What you should do: When you reach the line that contains "Where should I" below, transcribe it and each line after it word for word to the end of the records, omitting pictures.

[Collected data entries]
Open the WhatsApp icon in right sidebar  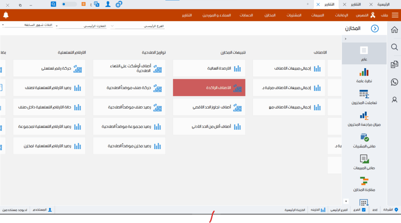[394, 82]
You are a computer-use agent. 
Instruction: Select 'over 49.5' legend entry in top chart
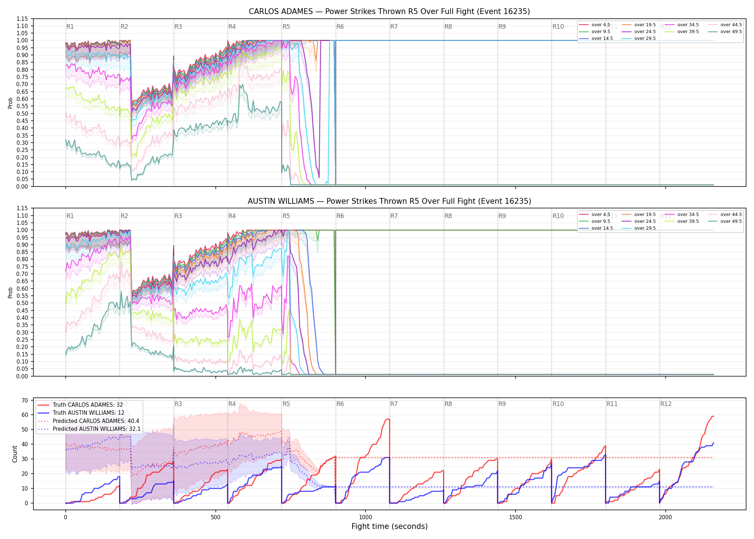tap(725, 32)
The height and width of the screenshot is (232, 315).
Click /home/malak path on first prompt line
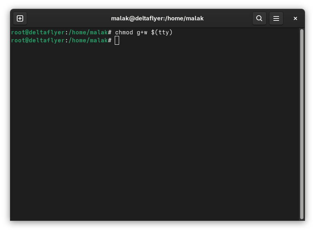click(88, 32)
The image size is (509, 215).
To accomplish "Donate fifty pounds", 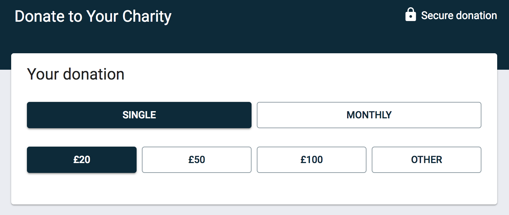I will pos(196,160).
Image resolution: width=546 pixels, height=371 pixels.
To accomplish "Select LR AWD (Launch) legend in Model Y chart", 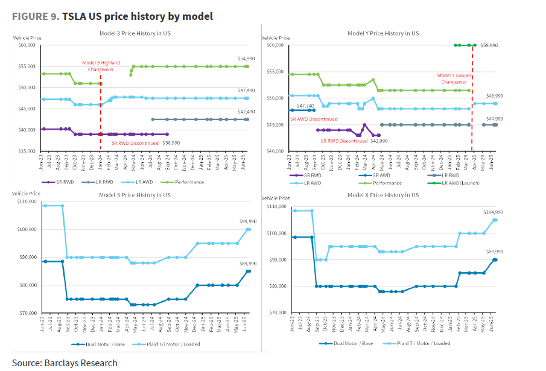I will coord(454,183).
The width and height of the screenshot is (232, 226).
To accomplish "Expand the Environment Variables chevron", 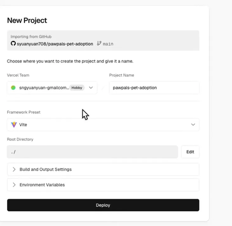I will (14, 185).
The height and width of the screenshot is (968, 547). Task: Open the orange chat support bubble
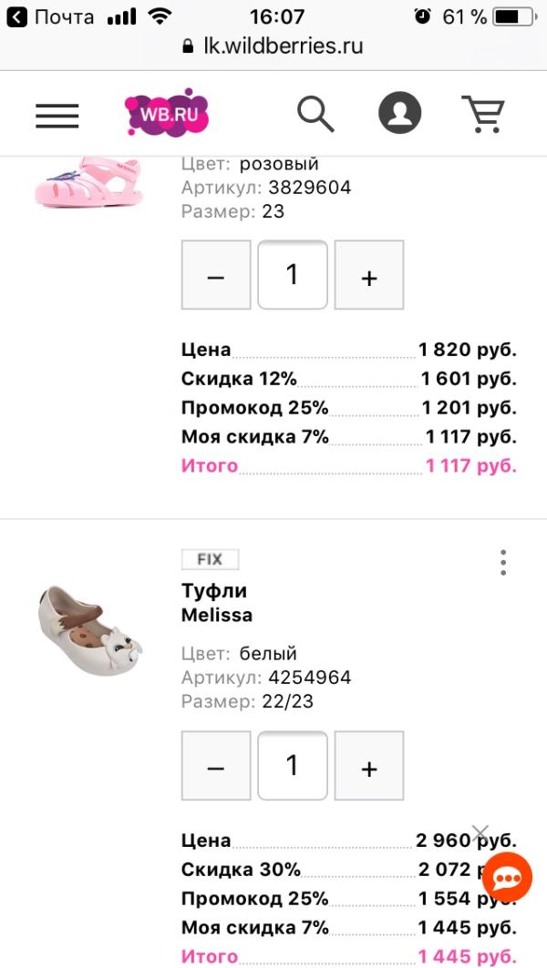pyautogui.click(x=507, y=879)
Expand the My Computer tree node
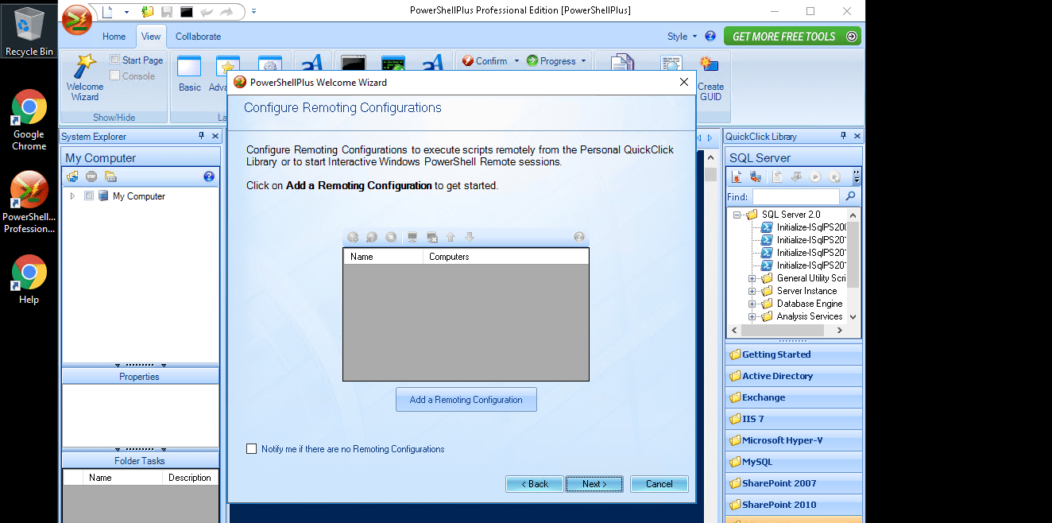The width and height of the screenshot is (1052, 523). (x=73, y=196)
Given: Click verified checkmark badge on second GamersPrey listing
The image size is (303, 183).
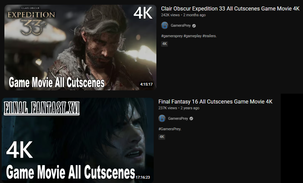Looking at the screenshot, I should (x=191, y=119).
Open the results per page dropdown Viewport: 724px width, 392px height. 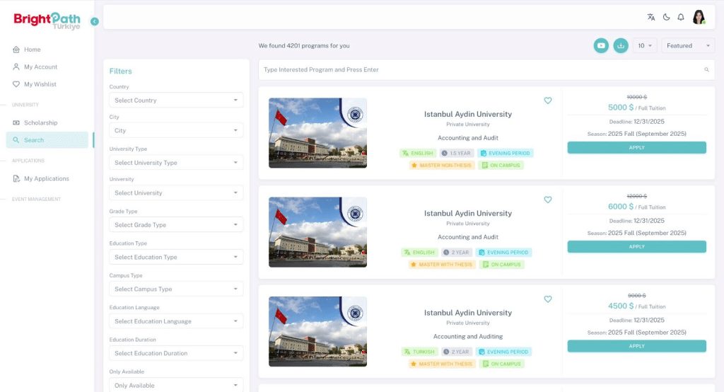[645, 45]
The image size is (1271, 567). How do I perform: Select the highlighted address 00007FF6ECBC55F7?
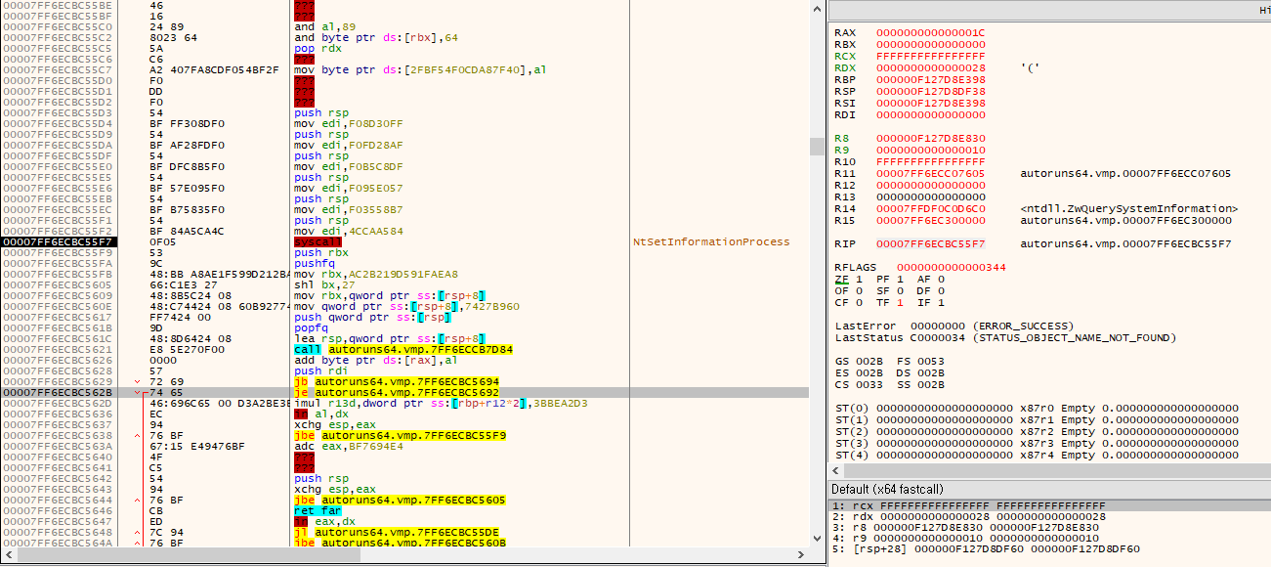point(57,241)
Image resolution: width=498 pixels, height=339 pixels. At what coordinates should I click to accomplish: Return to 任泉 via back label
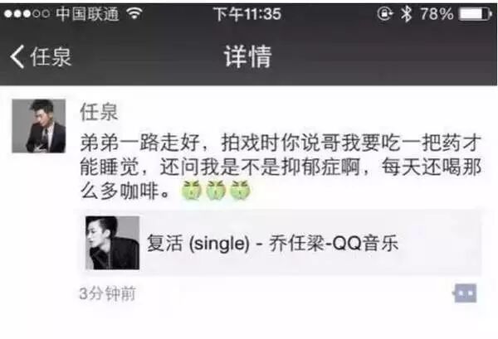tap(51, 56)
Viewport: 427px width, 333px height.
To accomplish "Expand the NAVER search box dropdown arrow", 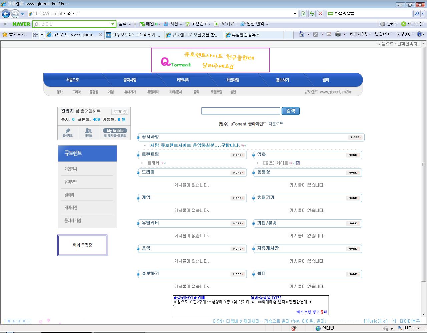I will click(x=113, y=24).
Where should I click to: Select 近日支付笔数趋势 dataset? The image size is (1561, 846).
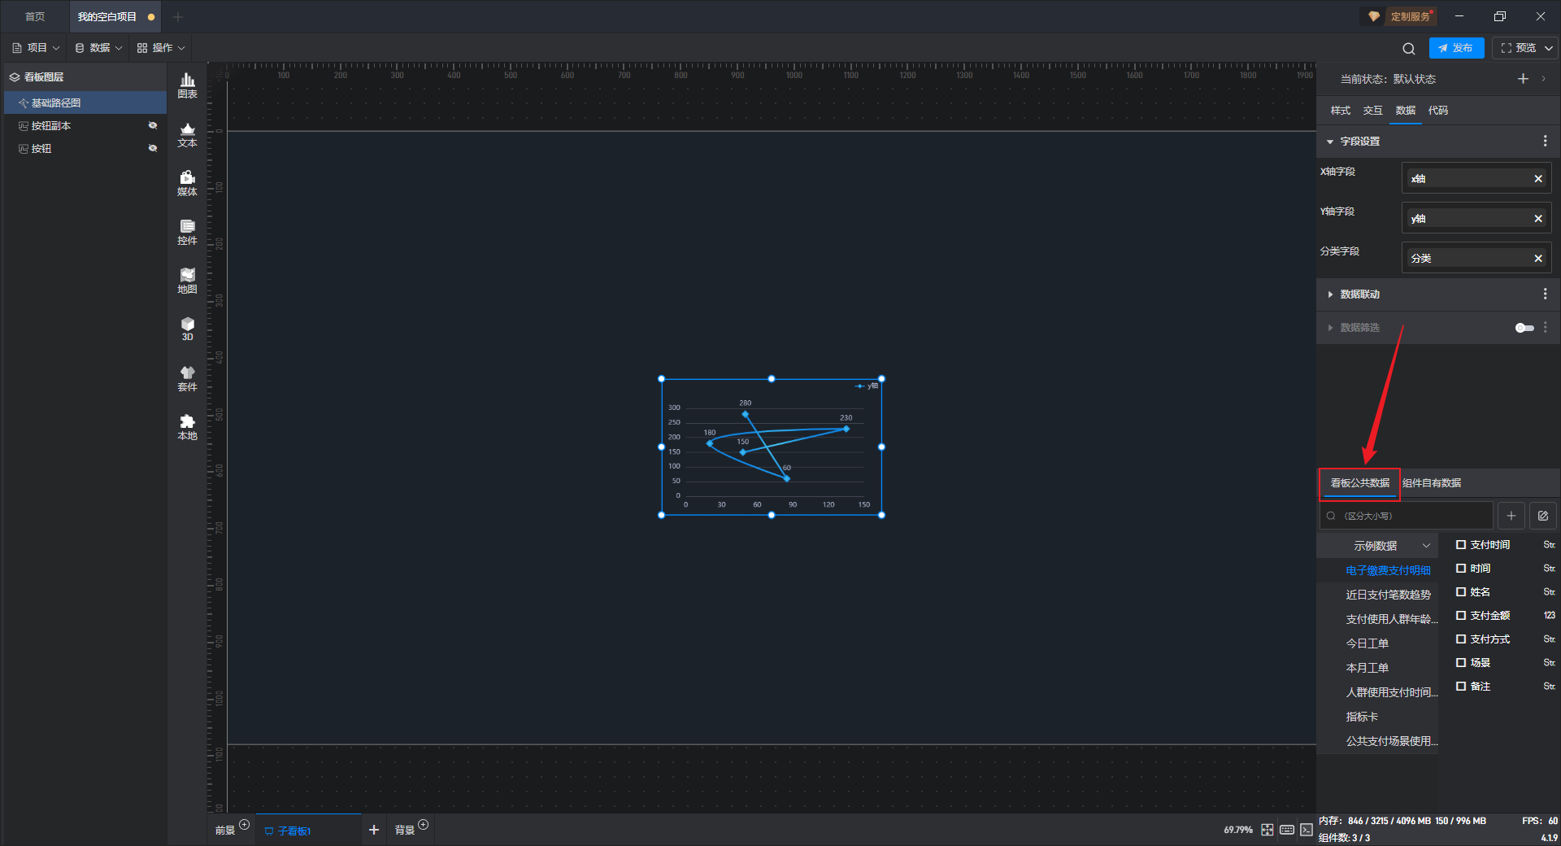[x=1388, y=595]
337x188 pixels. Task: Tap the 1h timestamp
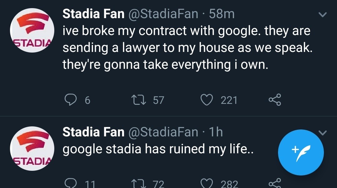point(216,132)
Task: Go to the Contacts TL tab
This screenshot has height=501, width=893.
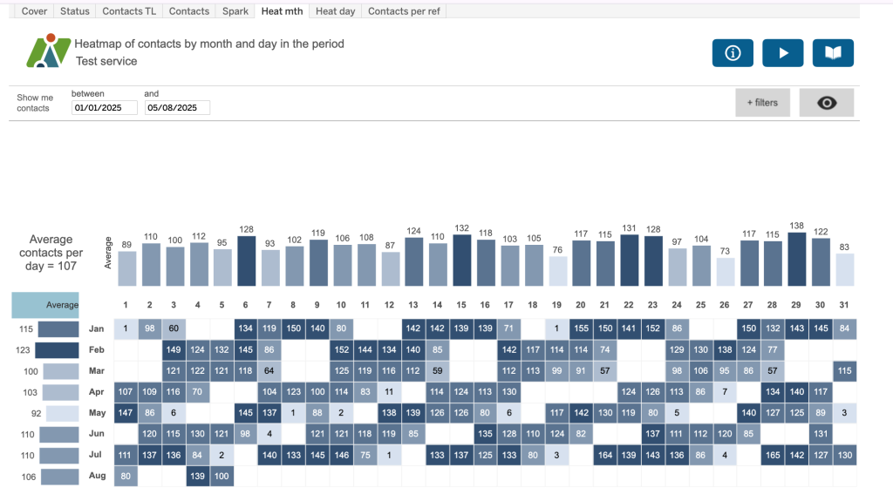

Answer for this exercise:
Where should I click to: Select 近日支付笔数趋势 dataset? The image size is (1561, 846).
[x=1388, y=595]
337x188 pixels. Task: Tap the 1h timestamp
point(216,132)
Task: Go to the Contacts TL tab
This screenshot has height=501, width=893.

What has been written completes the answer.